Scan the entries for the word "Share". Every line that has it should be copied.

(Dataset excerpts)
—————
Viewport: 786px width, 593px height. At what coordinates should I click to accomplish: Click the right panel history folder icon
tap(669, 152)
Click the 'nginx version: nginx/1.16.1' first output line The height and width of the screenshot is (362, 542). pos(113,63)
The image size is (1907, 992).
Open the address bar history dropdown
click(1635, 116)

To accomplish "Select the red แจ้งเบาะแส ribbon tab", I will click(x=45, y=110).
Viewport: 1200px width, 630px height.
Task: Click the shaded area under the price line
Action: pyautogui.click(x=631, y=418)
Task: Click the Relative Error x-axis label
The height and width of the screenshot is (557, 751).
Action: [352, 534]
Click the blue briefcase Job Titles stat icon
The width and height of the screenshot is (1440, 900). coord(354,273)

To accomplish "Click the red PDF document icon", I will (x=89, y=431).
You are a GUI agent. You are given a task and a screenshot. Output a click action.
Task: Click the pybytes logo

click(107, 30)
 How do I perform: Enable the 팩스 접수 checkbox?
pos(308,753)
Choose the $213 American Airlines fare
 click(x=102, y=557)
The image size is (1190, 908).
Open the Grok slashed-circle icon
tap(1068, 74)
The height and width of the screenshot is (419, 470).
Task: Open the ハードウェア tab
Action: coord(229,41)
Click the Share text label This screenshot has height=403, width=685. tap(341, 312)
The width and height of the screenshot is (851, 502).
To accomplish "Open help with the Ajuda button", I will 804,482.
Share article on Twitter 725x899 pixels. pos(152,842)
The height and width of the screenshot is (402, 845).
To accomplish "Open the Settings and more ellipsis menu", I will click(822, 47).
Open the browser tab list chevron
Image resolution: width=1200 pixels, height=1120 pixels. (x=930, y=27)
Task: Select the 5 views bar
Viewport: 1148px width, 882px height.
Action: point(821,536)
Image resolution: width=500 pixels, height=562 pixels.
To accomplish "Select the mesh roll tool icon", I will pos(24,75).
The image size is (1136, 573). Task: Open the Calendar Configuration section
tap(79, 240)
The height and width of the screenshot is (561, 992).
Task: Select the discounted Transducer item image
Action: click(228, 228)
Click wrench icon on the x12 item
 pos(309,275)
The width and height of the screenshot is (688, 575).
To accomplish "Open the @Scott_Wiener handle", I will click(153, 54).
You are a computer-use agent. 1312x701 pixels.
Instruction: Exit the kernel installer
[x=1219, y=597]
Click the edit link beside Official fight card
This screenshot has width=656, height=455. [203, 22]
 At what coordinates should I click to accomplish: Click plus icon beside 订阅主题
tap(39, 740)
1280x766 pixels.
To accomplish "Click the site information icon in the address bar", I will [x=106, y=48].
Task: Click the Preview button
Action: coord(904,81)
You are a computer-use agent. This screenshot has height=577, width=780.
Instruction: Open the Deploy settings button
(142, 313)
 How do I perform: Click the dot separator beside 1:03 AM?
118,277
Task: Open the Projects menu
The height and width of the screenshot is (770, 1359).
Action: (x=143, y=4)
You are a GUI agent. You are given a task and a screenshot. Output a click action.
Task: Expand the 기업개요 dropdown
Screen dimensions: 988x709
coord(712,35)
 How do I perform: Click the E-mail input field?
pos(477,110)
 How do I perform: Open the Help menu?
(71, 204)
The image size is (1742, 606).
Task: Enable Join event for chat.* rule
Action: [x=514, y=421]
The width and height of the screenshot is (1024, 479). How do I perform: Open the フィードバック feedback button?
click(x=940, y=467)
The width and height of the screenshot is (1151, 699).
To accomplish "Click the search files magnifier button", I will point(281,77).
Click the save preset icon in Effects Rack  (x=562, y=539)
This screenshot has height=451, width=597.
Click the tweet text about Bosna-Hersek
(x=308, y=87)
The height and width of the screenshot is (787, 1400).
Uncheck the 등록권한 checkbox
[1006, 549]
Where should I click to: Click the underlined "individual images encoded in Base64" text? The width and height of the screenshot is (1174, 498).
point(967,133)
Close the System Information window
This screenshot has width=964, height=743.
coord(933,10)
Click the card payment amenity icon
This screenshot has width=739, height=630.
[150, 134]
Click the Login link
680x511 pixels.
—————
▸ WRITTEN REPLY
Click the Share text label This screenshot has height=403, width=685. tap(341, 312)
Share article on Twitter 725x899 pixels. pos(152,842)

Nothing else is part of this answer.